■ Page
....................

The Group will continue to pursue a customer centric, brand focused growth strategy, anchored in service excellence and supported by value led promotions, targeted new product development and ongoing store refurbishments. Delivering a fast, varied and convenient dining experience remains a core priority, underpinned by further expansion of delivery services, increased rollout of drive through formats and the introduction of new brands to broaden the portfolio and appeal to a wider range of customer preferences. Accelerated digitisation initiatives will enhance operational efficiency and customer convenience, while also supporting sustainable cost optimisation.
The Group will continue to expand its footprint, with 31 new stores planned for rollout over the next six months to the financial year end. Concurrently, 21 existing stores are scheduled for refurbishment during the same period. Cost containment remains a key focus to ensure that top line growth is effectively translated into improved profitability. The Group is actively driving efficiencies through its digitisation initiatives, continued supplier engagement, solarisation pilots and the optimisation of staffing structures under the new brand focused operating model. These initiatives are expected to support sustainable margin enhancement and long-term profitability.

....................

■ Tasks
#1 Reproduce the outlook statement starting with "The Group will continue to pursue" and going on through "sustainable cost optimisation.", switching "delivery services" to "takeaway services".
#2 Answer these questions from the outlook statement:
(a) What store format is set for increased rollout?
(b) How many new stores are planned for rollout over the next six months?
(c) How many existing stores are scheduled for refurbishment in that period?

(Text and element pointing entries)
....................

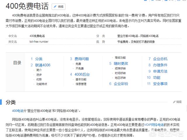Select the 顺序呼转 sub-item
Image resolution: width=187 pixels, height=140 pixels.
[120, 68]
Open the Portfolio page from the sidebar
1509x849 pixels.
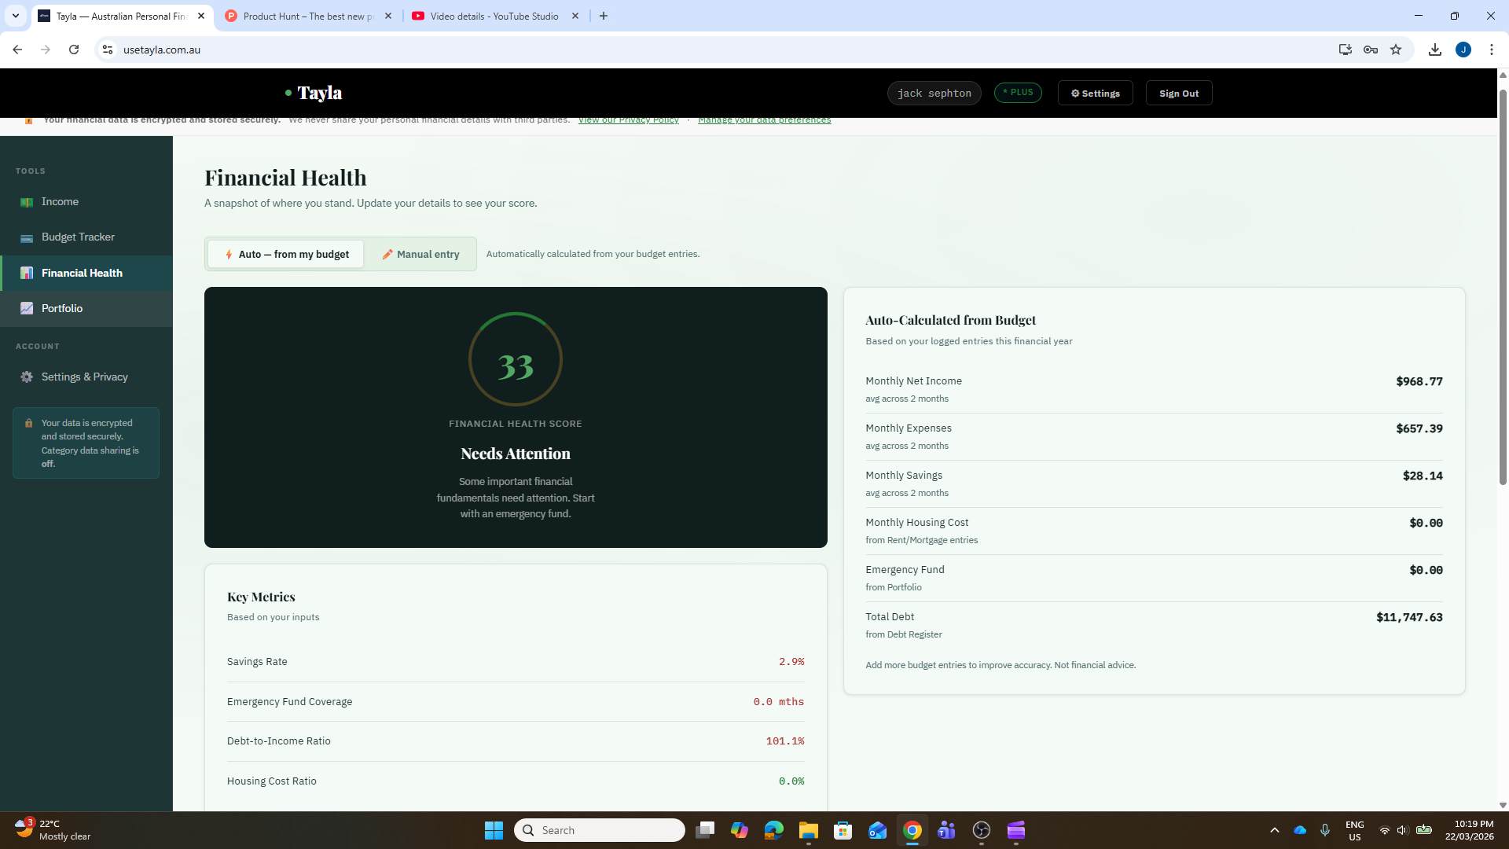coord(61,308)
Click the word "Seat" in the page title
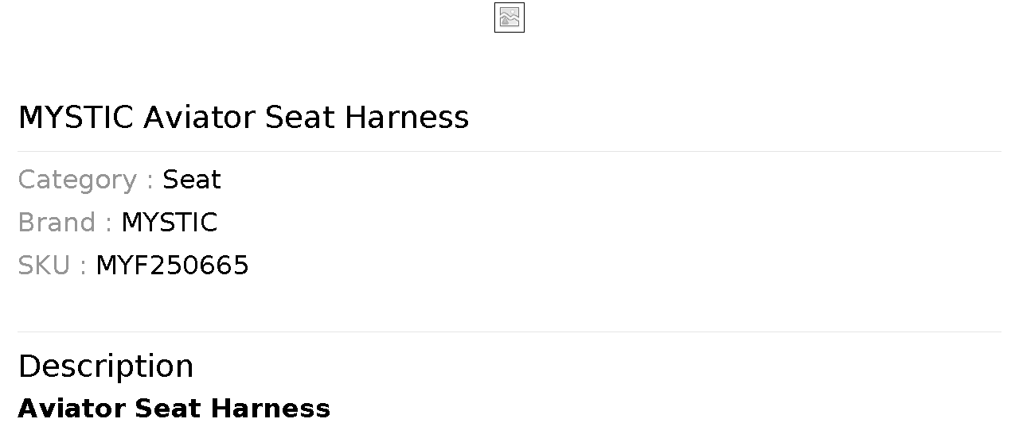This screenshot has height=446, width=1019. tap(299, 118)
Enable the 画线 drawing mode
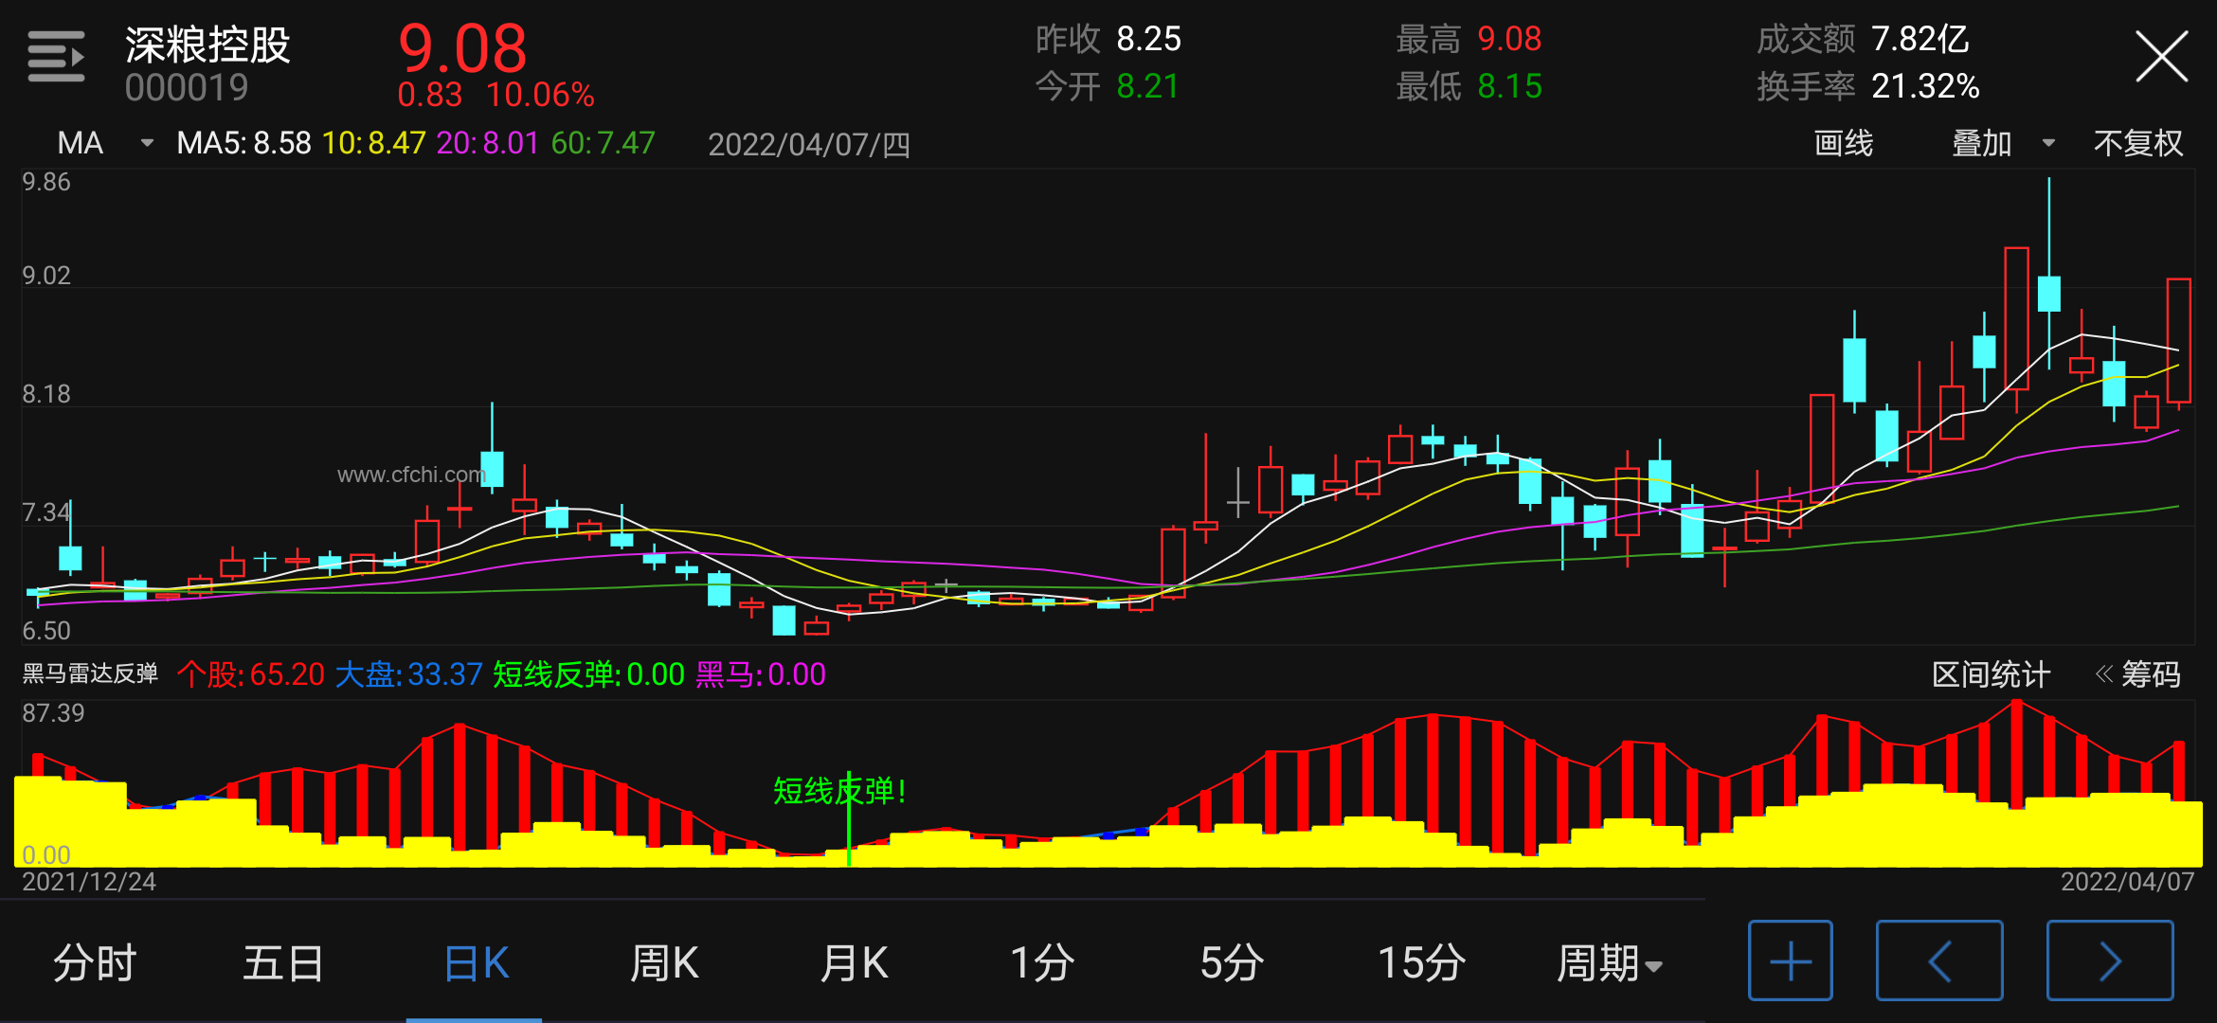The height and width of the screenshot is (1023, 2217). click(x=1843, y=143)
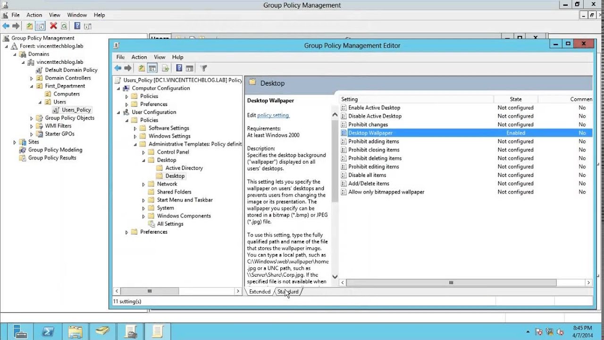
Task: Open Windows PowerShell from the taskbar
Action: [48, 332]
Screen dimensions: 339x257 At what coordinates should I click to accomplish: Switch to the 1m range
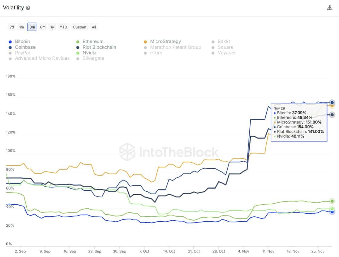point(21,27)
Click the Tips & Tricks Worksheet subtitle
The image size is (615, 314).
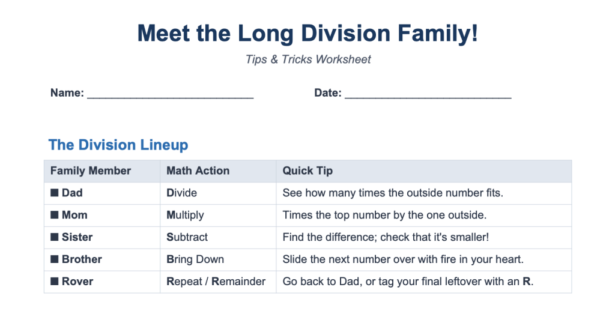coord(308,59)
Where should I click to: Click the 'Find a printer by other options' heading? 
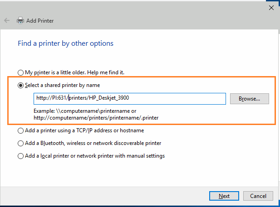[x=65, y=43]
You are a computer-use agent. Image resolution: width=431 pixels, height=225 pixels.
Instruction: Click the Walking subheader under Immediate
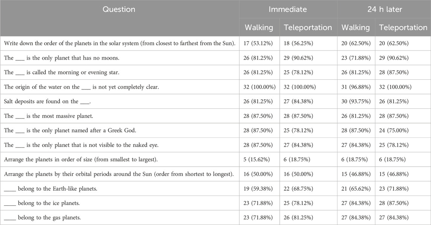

....................

■ Problem solutions
#1
The Group will continue to pursue a customer centric, brand focused growth strategy, anchored in service excellence and supported by value led promotions, targeted new product development and ongoing store refurbishments. Delivering a fast, varied and convenient dining experience remains a core priority, underpinned by further expansion of takeaway services, increased rollout of drive through formats and the introduction of new brands to broaden the portfolio and appeal to a wider range of customer preferences. Accelerated digitisation initiatives will enhance operational efficiency and customer convenience, while also supporting sustainable cost optimisation.

#2
(a) Drive through formats.
(b) 31.
(c) 21.